Glencore shares slump on their debut on Hong Kong Market Wednesday.
Shares in Glencore International PLC, the world's largest commodities trader, slumped 2.45 percent in their debut on the Hong Kong Stock Exchange Wednesday, mainly due to concerns that European debt problems and slowing growth in China will weaken global commodity demand.
Shares in Glencore closed at HK$64.9 ($8.3), down from the initial public offering price of HK$66.53. On Tuesday, Glencore rose 2.14 percent to end at 525 pence ($8.5) on the London stock exchange, still below its 530-pence issue price set last week.
The Switzerland-based commodities giant raised $10 billion last week through a London-Hong Kong dual listing as the world's largest IPO so far this year, giving it a market value amounting to $59 billion.

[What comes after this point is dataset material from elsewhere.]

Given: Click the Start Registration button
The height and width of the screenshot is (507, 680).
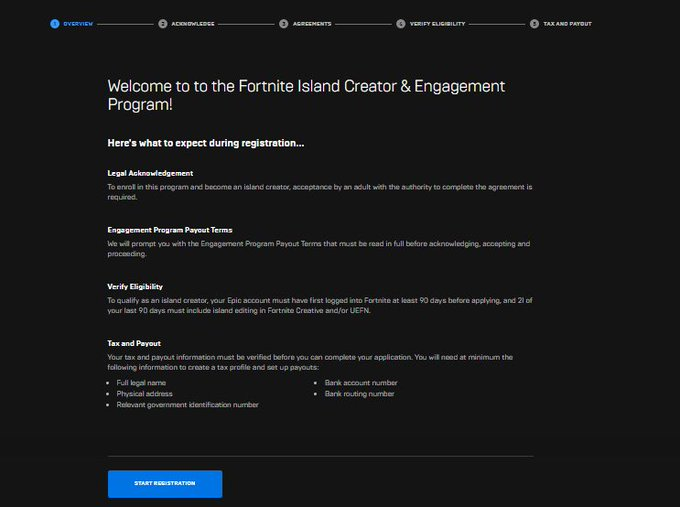Looking at the screenshot, I should coord(165,484).
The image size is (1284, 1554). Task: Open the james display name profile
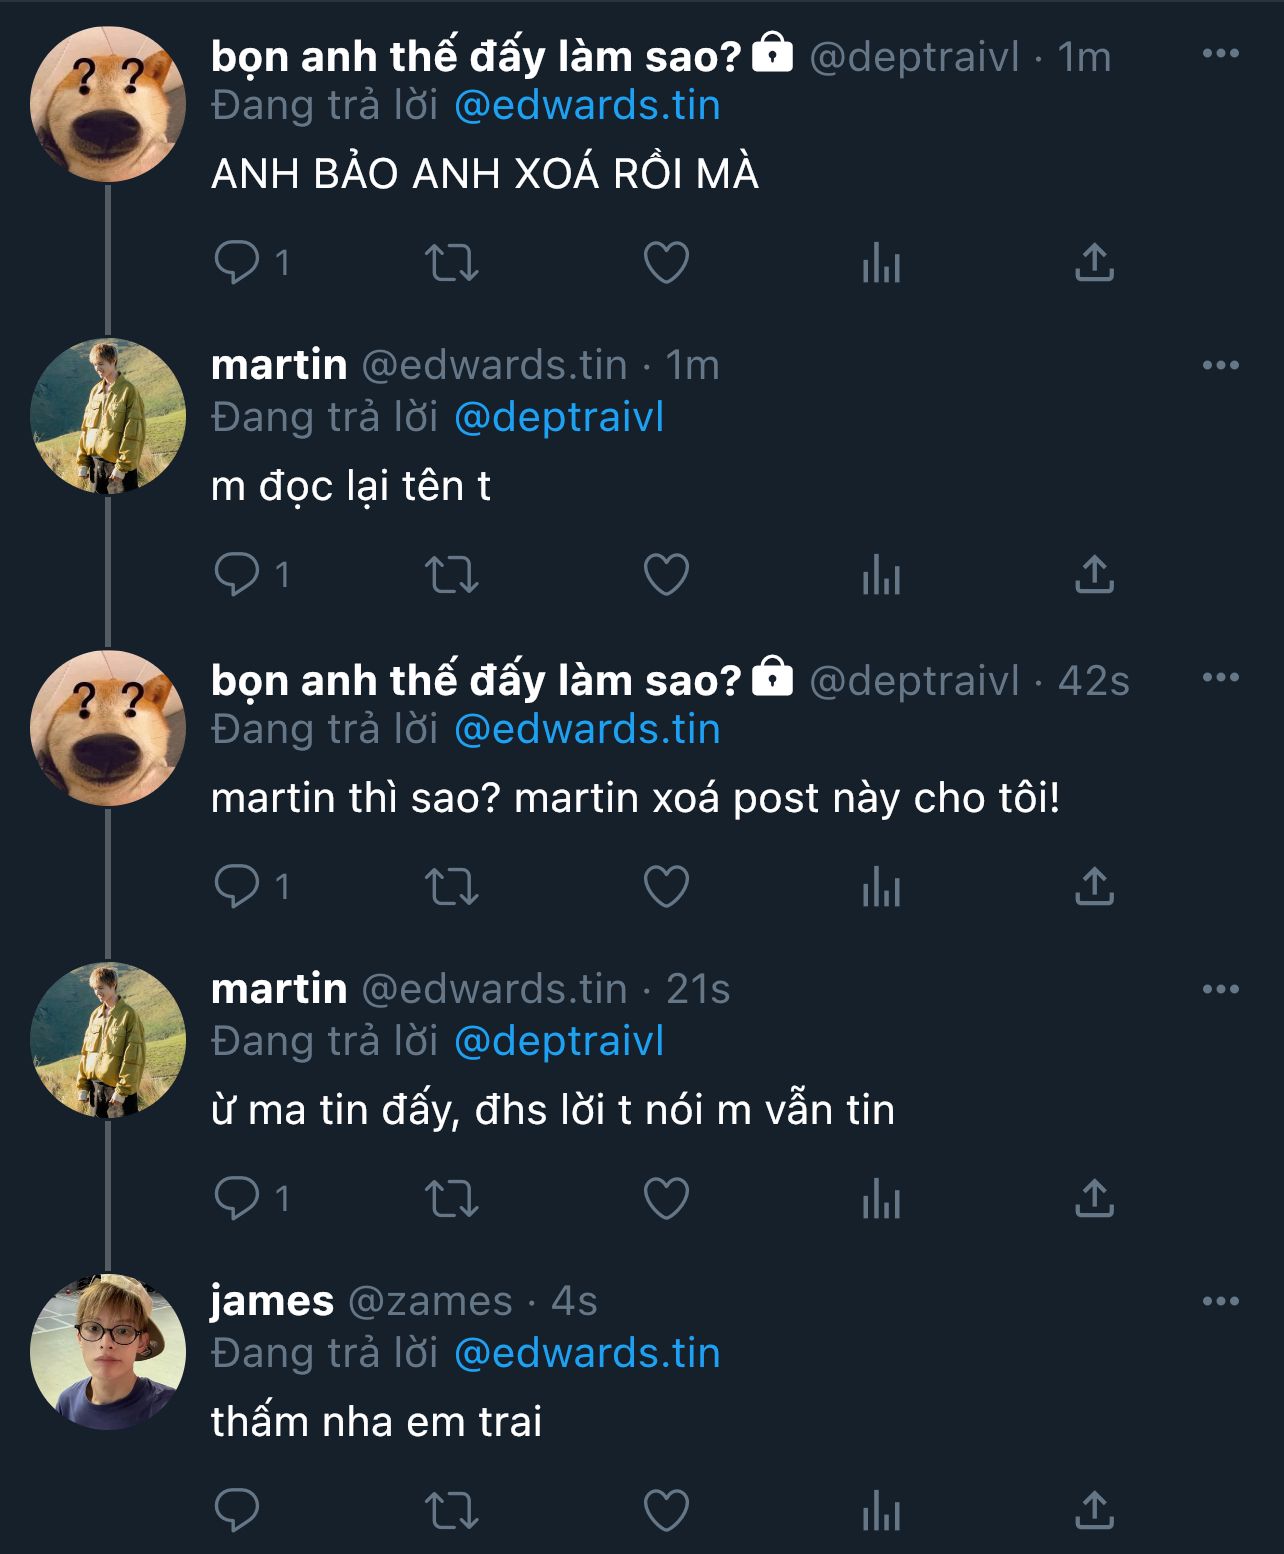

Ivan Glasenberg, CEO of Glencore, attributed the stock slump to the recent weakness in the global commodity market.
"Commodity prices have decreased considerably the past few weeks," he told reporters in Hong Kong Wednesday. "But the underlying fundamentals of the commodities market is relatively strong because of the tightening of supply."
Goldman Sachs Group on Tuesday raised its Brent crude price forecast by around $20 a barrel, to $120 per barrel for 2011 and to $140 for 2012, and advised investors to buy commodities such as cooper and zinc.
"Goldman Sachs' report might push the commodity prices rebound higher in the next few days, but in the long term, the market is still under the shadow of debt crisis in the eurozone and the slowing growth rate of China's economy," Wang Lixin, a nonferrous metals industry analyst at Umetal.com in Beijing, told the Global Times Wednesday.
Some experts fear that the listing of Glencore might make it more powerful in making acquisitions, which could push China's import commodity prices to new highs.
"As a big trader in the non-ferrous metals sector, Glencore is likely to influence the cobalt market, but unlikely to affect cooper or aluminum prices," Wang said.